Refugee camp in Burundi

Gasorwe refugee camp is a refugee camp located in Gasorwe commune of Muyinga province in Burundi.

== Location ==
Gasorwe refugee camp is located in Kinama colline, Gasorwe commune in Muyinga province in the North-east Burundi.

== History ==
Gasorwe refugee camp was established on 27 May 2002. It occupies 250,000m^{2}. The camp is divided into 30 quartiers with 1,312 houses. Gasorwe refugee camp is administered by the government of Burundi and United Nations High Commissioner for Refugees who are the main operating partner.

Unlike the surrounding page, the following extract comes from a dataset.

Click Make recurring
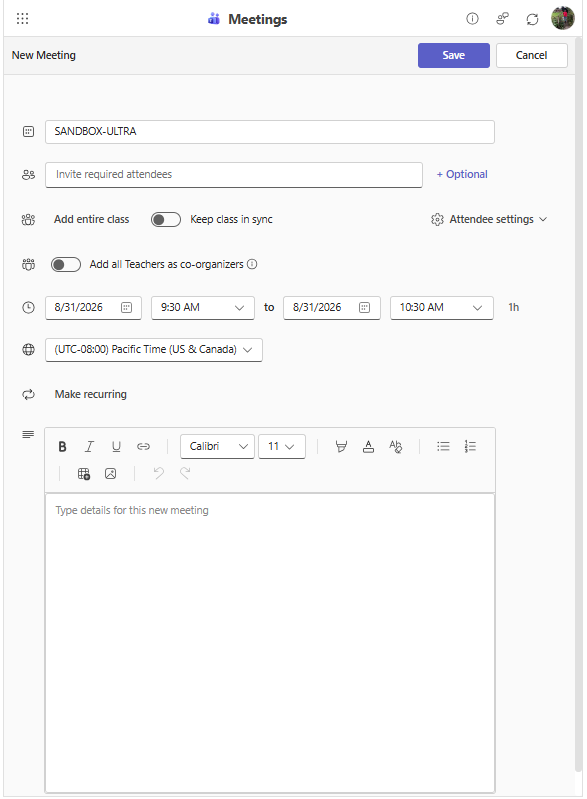This screenshot has width=587, height=799. tap(91, 394)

On 13 May 2004, 724 Congolese refugees where transffered to Gasorwe camp from Cishemeye transit center. The process of transferring refugees started in February 2004. A total of eight convoy of refugees were transferred 4,465 refugees to the camp, joining the 4,000 other refugees who were residing in the camp prior.

== Demography ==
As of June 2013, Gasorwe refugee camp was hosting 11,000 refugees compared to the 5,667 refugees reported in 2005. The camp is a home to nine ethnic groups namely; Bakusu, Barega, Bashi, Bafurero, Babembe, Banyamulenge, Bahavu, Baganda and pygmy.

As of 2005, they were 461 orphans, 21 unaccompanied minors, 70 elderly people, 410 single parent households and 101 people with physical or mental handicap.

== Services ==
As of 2005, there are various services provided by the partner organization.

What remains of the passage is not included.